Con ocasión del evento deportivo más importante del planeta, miles de personas interactúan, tanto de manera presencial como digital, alrededor de los partidos que se disputarán hasta el 19 de julio en Estados Unidos, México y Canadá. Entre ellas se encuentran cientos de creadores de contenido que viajan junto con sus equipos de producción para documentar el torneo y compartirlo con sus audiencias.

Sin embargo, detrás de esta actividad emerge una discusión jurídica de creciente relevancia. Mientras en Colombia comienza a reconocerse el trabajo digital como una actividad protegida constitucionalmente, las restricciones migratorias continúan respondiendo, en gran medida, a categorías laborales tradicionales.
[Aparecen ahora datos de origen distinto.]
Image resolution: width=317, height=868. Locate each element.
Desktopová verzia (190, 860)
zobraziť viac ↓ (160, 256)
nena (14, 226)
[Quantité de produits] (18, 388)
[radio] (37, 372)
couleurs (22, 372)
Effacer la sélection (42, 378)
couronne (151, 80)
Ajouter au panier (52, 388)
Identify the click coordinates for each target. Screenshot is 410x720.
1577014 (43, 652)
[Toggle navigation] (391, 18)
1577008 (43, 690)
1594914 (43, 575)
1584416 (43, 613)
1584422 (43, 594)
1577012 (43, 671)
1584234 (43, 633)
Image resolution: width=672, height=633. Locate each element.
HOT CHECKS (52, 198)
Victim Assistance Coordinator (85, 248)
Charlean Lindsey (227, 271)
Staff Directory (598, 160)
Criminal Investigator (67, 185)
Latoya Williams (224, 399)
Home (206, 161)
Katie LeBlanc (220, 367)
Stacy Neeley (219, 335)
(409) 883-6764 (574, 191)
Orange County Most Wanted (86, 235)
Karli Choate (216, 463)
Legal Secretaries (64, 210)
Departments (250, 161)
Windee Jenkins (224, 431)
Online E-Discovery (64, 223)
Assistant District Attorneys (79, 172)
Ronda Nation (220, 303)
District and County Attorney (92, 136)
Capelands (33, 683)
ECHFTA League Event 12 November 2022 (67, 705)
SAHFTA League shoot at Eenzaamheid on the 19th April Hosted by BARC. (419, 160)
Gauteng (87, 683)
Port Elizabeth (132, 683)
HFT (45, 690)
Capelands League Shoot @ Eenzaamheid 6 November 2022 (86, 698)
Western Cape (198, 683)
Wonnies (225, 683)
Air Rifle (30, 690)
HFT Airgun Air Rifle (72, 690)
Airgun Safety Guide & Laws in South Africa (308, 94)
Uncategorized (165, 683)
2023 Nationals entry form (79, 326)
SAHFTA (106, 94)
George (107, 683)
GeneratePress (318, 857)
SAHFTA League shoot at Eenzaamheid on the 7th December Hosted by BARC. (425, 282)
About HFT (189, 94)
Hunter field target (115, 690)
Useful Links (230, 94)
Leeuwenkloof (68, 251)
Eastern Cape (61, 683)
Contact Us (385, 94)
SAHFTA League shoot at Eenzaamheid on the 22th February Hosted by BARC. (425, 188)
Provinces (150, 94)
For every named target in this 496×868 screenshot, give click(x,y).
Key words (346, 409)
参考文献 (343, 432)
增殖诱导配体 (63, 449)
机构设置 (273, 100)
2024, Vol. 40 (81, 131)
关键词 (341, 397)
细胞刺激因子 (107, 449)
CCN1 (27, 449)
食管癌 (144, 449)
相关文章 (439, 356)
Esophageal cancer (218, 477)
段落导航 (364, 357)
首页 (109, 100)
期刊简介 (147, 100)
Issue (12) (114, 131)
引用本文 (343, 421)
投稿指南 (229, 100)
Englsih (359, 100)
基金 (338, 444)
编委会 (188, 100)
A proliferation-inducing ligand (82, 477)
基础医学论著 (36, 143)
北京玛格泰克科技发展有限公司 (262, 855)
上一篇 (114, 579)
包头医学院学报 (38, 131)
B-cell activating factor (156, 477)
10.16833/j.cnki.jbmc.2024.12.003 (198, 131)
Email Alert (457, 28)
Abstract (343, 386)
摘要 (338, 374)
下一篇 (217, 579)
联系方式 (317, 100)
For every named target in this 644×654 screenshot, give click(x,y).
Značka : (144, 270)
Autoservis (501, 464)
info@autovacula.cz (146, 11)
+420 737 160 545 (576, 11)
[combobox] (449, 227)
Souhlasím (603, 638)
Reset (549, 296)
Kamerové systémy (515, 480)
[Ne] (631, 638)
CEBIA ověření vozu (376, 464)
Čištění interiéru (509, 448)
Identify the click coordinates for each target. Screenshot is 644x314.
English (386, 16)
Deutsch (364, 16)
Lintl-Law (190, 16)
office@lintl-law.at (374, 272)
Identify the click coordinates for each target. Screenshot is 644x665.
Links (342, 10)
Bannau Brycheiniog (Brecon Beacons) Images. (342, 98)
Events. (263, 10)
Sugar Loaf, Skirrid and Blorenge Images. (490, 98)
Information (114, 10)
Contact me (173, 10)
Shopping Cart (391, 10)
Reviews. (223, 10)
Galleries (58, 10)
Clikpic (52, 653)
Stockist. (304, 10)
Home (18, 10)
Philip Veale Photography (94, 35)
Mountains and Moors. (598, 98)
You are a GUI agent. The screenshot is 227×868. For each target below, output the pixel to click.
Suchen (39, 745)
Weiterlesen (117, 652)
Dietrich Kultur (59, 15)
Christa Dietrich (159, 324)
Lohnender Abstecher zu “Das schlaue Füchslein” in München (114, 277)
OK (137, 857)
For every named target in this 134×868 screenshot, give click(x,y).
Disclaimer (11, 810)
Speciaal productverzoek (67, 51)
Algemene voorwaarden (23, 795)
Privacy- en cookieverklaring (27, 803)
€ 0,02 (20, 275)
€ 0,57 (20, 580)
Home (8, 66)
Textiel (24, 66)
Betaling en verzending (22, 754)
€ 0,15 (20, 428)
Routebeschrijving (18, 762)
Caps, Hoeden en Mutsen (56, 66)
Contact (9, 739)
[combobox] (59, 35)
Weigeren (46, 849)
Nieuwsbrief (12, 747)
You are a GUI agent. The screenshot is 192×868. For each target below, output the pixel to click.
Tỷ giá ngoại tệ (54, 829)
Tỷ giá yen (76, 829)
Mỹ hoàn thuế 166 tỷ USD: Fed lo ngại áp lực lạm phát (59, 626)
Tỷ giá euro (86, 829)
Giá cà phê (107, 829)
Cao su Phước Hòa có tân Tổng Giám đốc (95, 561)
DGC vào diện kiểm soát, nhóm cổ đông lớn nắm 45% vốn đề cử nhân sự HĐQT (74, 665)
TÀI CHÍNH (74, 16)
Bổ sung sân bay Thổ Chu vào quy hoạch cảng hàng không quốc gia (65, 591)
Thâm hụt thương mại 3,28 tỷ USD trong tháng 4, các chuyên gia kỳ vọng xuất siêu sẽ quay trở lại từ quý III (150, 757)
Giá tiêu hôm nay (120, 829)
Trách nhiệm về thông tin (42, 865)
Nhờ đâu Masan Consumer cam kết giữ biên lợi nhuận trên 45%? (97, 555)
El trabajo digital como derecho fundamental

La concepción tradicional del trabajo ha evolucionado al ritmo de la transformación digital. En Colombia, uno de los principales hitos en esta materia fue el caso de Esperanza Gómez contra Meta, analizado en la Sentencia T-256 de 2025. La Corte Constitucional reconoció que la actividad de los influenciadores, lejos de ser un pasatiempo, constituye una verdadera forma de trabajo protegida por los artículos 25 y 26 de la Constitución.

Esta tendencia se alinea con el reconocimiento internacional del impacto de las plataformas digitales en el mundo del trabajo. En esa dirección, el Convenio 193 de la Organización Internacional del Trabajo (OIT), adoptado el 12 de junio de 2026, exige a los Estados garantizar, entre otras cosas, una adecuada clasificación de las actividades desarrolladas mediante estas herramientas tecnológicas.

Aunque la actividad es protegida constitucionalmente, las decisiones de plataformas privadas tienen una alta capacidad de incidencia que supera los mecanismos tradicionales de control estatal. La Corte Constitucional ya ha advertido que esta situación coloca a los creadores de contenido en escenarios de indefensión, pues las plataformas determinan el alcance y la visibilidad de los contenidos.

Restricción migratoria para el turismo viral

Durante el Mundial de 2026, las autoridades estadounidenses advirtieron que una visa de turismo no autoriza la realización de actividades remuneradas y señalaron la posibilidad de revisar la actividad digital de los viajeros para verificar la coherencia entre el propósito declarado del viaje y las actividades efectivamente desarrolladas en el territorio.

El problema radica en que las categorías de visas de trabajo estadounidenses exigen la existencia de un vínculo con un empleador local o la acreditación de habilidades extraordinarias. Sin embargo, gran parte de los creadores de contenido desarrolla su actividad bajo esquemas cercanos al nomadismo digital: viajan para documentar experiencias o colaborar con marcas. En consecuencia, ante las medidas anunciadas, los influenciadores quedan sin una alternativa migratoria que responda a las particularidades de su actividad profesional.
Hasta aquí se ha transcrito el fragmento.